Glad you agreed with me.
The reciprocation must be true though.

If DIL treats grandparents with a passive aggressive manner and her DH don’t want to bother communicating with his parents directly about things that don’t suit him and instead lets his DW assert his opinions for him through her passive aggressive ways...

Then the poor grandparents will too, feel put out and come across as negative.

If you think reminding that honouring our parents should be the basis to our behaviour -unless otherwise warranted, then honestly why celebrate the birth of Jesus ?? You think his teachings are FOG so what are you exactly celebrating.

Or is this all about gifts and materialism?

I couldn't have a more different take from you.

ILs seem passive-aggressive, OP seems meek, and her DP seems to not care at all.

OP said: DP really couldn't care less whether they stand there or not, in fact, he'd probably invite them in.
They know this.

Hence the clear manipulation on the part of the ILs. The ILs also said per OP's last post: "complaining they were cold." ie, again, clear manipulation to be let in. Exactly as OP said, and her DP would have let them in.

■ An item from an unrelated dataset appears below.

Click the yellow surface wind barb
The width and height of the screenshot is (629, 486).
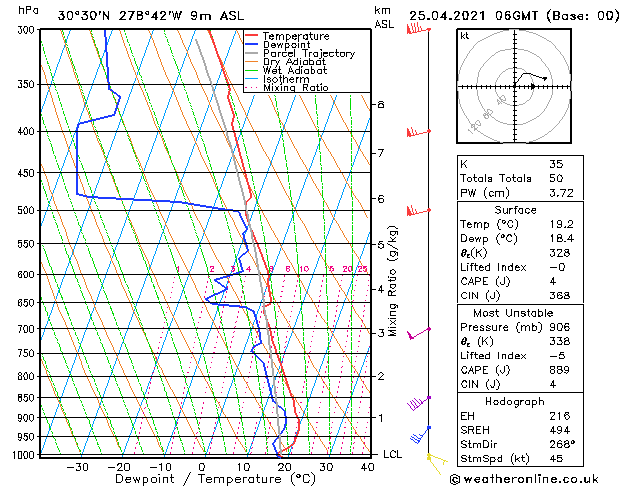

The ILs didn't ask to come over, they passive-aggressively said they were coming over. Demanding to be called when they are opening the presents. In the end, they never paid any attention to their grandchildren. Per OP: "Dc loitered with dp in the doorway being ignored.
No conversation with the dc about Christmas or their gifts despite dd holding her new game she wanted to show them and both dc looking fab in their matching onesies."

So it is was purely a power play because the OP had said she was uncomfortable due to them associating with many people.

OP also stated that she was uncomfortable - being made into a circus animal to gawk at and order around (my own phrasing). - I'll feel uncomfortable.
Dc will feel pressured and uncomfortable.
DP will feel uncomfortable.
Hanging in the air will be the unsaid notion from all that I should just let them in.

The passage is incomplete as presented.